PIP question

Been on TRT for a while injecting in delts with an insulin syringe. Decided to slowly up the dosage and compounds, and to not be a pussy and use a bigger needle into the glute. Did 200 mg of test into the left glute and 100 mg primo into the right. The primo was 200 mg/ml. Could barely walk the next day. Think my first problem is that I just jammed them both in within a couple seconds, used a 25 gauge 1”. Is that the main problem or is it I have never injected there before? And should I move the injection spots around like do half of what I did in the glute and half somewhere else?
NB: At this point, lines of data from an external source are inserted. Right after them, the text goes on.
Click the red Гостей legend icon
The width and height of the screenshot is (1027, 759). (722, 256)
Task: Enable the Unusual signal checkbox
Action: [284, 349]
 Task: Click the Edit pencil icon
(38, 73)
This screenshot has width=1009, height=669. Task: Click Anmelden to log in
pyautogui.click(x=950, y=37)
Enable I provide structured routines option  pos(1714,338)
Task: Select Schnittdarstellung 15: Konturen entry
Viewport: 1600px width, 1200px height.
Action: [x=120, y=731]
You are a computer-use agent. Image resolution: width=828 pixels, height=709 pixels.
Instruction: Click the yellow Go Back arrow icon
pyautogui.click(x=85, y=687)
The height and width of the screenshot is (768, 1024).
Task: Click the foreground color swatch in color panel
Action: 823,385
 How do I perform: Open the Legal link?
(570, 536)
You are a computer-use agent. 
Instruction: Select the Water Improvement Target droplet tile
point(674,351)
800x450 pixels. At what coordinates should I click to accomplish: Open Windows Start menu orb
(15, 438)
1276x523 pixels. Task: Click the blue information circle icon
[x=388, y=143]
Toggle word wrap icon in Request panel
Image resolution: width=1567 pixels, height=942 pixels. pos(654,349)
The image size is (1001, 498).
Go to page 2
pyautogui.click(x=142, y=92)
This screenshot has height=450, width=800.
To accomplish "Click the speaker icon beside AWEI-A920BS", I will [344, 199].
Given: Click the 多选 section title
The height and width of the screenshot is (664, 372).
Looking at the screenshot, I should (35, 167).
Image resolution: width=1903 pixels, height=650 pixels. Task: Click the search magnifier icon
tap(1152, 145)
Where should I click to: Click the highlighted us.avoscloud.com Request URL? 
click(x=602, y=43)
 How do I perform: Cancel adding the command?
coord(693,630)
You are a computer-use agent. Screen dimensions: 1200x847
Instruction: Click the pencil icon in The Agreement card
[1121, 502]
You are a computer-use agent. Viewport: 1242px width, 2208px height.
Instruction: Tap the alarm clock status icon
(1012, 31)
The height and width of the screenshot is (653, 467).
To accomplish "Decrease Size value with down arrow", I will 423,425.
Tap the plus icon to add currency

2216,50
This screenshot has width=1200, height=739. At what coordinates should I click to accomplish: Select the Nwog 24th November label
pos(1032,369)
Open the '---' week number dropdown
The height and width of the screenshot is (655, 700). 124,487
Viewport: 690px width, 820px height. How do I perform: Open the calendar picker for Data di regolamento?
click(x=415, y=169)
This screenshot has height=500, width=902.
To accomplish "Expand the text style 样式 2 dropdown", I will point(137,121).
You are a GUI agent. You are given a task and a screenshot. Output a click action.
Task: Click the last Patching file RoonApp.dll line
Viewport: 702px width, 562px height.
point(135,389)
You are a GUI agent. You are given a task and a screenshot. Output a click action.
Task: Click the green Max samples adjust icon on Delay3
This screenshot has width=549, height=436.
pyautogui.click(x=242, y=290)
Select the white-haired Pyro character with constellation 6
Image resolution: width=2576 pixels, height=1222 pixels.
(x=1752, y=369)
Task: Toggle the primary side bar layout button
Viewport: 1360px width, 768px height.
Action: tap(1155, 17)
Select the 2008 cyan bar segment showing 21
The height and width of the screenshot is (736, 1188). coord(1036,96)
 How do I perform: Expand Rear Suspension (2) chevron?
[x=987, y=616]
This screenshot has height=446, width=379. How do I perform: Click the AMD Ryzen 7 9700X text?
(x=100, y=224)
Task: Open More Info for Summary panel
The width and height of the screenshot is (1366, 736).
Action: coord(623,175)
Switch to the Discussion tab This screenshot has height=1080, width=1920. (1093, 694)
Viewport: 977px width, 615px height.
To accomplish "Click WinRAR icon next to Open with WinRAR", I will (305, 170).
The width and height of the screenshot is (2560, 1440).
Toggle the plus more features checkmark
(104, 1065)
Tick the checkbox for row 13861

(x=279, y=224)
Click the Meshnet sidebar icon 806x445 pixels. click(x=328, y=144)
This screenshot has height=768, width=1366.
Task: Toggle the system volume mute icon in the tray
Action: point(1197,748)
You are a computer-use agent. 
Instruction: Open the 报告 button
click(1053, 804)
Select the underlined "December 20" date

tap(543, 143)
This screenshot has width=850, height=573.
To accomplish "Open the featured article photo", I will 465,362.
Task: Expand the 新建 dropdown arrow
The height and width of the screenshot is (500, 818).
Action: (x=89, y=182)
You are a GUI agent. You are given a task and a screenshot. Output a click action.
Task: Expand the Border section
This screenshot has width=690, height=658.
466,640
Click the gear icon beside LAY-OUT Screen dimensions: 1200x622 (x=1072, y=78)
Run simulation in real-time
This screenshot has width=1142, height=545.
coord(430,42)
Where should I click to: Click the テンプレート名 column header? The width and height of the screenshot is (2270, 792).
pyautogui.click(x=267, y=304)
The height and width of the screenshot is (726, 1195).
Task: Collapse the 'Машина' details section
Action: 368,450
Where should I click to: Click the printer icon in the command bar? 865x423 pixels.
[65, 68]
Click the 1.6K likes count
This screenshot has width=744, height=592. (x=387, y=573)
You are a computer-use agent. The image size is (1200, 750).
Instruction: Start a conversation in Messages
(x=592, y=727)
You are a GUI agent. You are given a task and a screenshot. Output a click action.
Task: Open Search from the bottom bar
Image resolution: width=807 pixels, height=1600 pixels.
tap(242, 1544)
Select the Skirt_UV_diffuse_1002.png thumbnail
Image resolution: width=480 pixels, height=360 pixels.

Thanks for any advice

Here’s a volume injection perspective. We had a 242lb Powerlifter on our team who always won. We called him the White Rhino. He didn’t want his wife to know he was taking AAS. So he took his AAS at the gym on Saturdays mornings before squat day. The gym owner gave many members injections in the office. The White Rhino received his injections weekly immediately before squats. He received his injections in two 5ml syringes of 200mg/ml. He took 1,000mgs in each butt cheek. In other words, he took 10ml once a week.

He was a man among men. If he had any PIP he never mentioned it. Before support gear he was always good for a 800+lb squat every meet.

1 Like

You brought back bad memories of decades ago when 22 gauge was common where I was from. Seriously, never had problem with prim (other than hair thinning…). I don’t see how 200 ml or 100 ml is a lot (and you didn’t say one side worse than other). And 25 gauge is tiny to me (I use 23 gauge because prefer for various reason). Not to state the obvious, but assume you use different draw and inject needles. And assume you prime it a bit by oiling the needle by injecting a little out (my preference). Should end up being fine when you dial it in after injecting more slowly (needle in and oil out). Not sure how you were able to use insulin needle if oil.